Adotarei, nestas reflexões, aquela sistemática de análise, já tantas vezes utilizadas neste blog, de apresentar, passo a passo, a argumentação do defensor da legalidade do instituto de Reversão de Valores juntamente com minha refutação.

Regozijo-me com essa oportunidade, já que o Dr. Marcondes Martins é advogado de conceituadíssima banca da cidade de São Paulo, detentor de vasto e notável elenco de títulos acadêmicos e profissionais, especializado em Direito Previdenciário, proeminente membro da OAB de São Paulo, e, portanto, respeitável jurista. Certamente que Dr. Marcondes Martins argumentou nessa Audiência Pública no Senado de modo a não deixar qualquer dúvida sobre a legalidade do instituto da Reversão de Valores. Investiguemos.

ABRAPP
Esse sistema (Sistema da Previdência Complementar) teve sua criação pela Lei Ordinária 6.435, de 1977, e passou por um grande processo de modernização, de aperfeiçoamento. Foi constitucionalizado através da edição da Emenda Constitucional nº 20, de 1998. Está no art. 202 da Constituição, do lado social. E isso, por si só, mostra a importância do debate aqui travado. O art. 202 traça as premissas constitucionais desse regime.

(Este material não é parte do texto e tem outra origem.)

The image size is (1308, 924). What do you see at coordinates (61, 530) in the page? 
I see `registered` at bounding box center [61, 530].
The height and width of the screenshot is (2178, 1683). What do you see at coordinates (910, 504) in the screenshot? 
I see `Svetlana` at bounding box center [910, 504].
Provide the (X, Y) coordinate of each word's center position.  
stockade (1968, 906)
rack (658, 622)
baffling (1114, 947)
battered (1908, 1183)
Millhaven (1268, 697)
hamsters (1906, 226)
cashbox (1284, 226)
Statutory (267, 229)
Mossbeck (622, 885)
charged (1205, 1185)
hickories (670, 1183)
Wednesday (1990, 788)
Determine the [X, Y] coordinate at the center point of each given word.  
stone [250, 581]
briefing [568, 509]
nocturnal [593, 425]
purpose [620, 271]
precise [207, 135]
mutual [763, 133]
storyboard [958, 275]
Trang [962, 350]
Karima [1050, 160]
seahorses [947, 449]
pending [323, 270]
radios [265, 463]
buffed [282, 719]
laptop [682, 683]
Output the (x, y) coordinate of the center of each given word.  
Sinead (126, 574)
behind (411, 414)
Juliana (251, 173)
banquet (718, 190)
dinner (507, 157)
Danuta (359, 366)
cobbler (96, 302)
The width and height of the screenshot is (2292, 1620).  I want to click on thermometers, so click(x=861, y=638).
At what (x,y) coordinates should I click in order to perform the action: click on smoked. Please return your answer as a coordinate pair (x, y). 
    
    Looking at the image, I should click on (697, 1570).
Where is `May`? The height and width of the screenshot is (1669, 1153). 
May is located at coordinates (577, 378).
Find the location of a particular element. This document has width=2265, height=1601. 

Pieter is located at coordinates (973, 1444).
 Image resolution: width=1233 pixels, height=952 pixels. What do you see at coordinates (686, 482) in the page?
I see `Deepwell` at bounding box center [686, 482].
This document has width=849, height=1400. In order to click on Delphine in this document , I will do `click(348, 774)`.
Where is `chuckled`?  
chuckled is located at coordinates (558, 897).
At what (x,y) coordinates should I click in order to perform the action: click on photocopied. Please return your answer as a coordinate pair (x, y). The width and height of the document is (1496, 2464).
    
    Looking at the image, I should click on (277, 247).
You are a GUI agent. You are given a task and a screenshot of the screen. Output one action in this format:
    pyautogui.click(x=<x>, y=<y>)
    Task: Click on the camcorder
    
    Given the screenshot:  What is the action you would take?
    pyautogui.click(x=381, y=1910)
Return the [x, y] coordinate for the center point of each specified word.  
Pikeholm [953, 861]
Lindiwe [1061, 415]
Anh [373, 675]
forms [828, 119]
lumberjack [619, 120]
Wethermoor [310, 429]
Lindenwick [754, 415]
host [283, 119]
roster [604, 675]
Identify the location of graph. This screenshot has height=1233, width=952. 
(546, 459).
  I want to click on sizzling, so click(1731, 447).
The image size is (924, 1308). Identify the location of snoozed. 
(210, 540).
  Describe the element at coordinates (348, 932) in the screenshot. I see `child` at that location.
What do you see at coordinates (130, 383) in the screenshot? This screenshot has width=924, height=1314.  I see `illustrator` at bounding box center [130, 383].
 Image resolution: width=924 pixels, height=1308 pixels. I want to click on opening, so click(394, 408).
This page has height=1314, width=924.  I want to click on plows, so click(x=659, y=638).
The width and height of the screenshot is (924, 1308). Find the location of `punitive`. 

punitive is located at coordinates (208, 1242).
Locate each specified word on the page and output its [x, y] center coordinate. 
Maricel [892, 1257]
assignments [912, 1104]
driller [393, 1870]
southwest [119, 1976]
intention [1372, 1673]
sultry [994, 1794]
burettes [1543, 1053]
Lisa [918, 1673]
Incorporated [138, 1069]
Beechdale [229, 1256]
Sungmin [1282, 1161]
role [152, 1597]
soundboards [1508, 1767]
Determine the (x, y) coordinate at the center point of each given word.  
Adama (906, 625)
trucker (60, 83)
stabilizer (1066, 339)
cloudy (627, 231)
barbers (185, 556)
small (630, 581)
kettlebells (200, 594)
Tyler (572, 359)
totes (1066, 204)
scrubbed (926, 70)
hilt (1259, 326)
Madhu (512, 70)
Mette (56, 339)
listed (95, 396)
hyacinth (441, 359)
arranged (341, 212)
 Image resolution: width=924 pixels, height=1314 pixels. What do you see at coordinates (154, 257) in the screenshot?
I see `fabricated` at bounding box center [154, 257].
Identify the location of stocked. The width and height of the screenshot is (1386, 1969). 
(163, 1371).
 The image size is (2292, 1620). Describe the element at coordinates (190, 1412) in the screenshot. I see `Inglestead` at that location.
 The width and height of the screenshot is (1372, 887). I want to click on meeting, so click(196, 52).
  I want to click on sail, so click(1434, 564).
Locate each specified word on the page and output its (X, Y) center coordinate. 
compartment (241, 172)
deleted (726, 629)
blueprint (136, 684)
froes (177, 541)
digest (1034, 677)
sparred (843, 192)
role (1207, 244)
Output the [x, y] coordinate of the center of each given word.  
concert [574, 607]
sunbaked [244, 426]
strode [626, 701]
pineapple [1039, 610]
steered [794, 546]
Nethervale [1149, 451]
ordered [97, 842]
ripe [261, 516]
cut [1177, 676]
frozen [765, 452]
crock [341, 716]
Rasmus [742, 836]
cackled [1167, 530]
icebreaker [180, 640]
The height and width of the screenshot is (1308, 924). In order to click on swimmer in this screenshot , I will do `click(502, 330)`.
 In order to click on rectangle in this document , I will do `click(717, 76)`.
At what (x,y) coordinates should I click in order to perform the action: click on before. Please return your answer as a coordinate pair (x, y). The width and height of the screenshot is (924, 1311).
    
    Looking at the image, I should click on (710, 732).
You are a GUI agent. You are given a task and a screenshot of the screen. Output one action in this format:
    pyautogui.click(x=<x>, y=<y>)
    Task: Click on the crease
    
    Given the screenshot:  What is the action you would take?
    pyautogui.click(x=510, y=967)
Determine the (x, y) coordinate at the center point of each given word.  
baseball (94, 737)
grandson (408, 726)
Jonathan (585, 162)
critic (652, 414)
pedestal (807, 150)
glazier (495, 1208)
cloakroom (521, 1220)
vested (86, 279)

Já foi dito aqui: facultativa, contratual, autônoma, baseada – do regime de capitalização – na constituição de reserva, que vai garantir o quê? O benefício contratado. Disciplinado por duas leis complementares, a 108, todo mundo conhece, a 109 também, que rege o regime como um todo.”

Minha apreciação.
De acordo. Estou na expectativa de que o eminente jurista justifique a legalidade do instituto da Reversão de Valores, demonstrando sua conformidade com a Constituição Federal, as duas Leis Complementares citadas e até com a Lei 6435/77.

ABRAPP
“E foi criada uma estrutura regulatória moderna, que hoje é modelo em termos inclusive internacionais. O Brasil é destaque, inclusive hoje ocupa a oitava posição no ranking mundial em termos de reservas, e é visto por países lá fora como modelo de previdência complementar. O modelo de previdência complementar tem como órgão uma autarquia especial, aqui representada pelo ilustre Dr. José Roberto, a Previc, que vem atuando brilhantemente na condução da fiscalização e supervisão do sistema. Foi criado também um órgão regulador, a lei diz. Esse órgão regulador, que vai regular o sistema, o nome por si só diz, é o Conselho Nacional de Previdência Complementar. Foi criada também uma Secretaria de Políticas de Previdência Complementar ligada ao Ministério da Previdência Social, que mostra a importância de se fomentar esse sistema. Foi criada também uma câmara recursal para as questões disciplinares. Arcabouço legal traçado, moderno e tudo na evolução desse sistema.”

Minha apreciação
De acordo. É clara a intenção da ABRAPP, a saber, estrutura regulatória tão perfeita só produzirá obras perfeitas, resoluções perfeitas, legais. Veremos.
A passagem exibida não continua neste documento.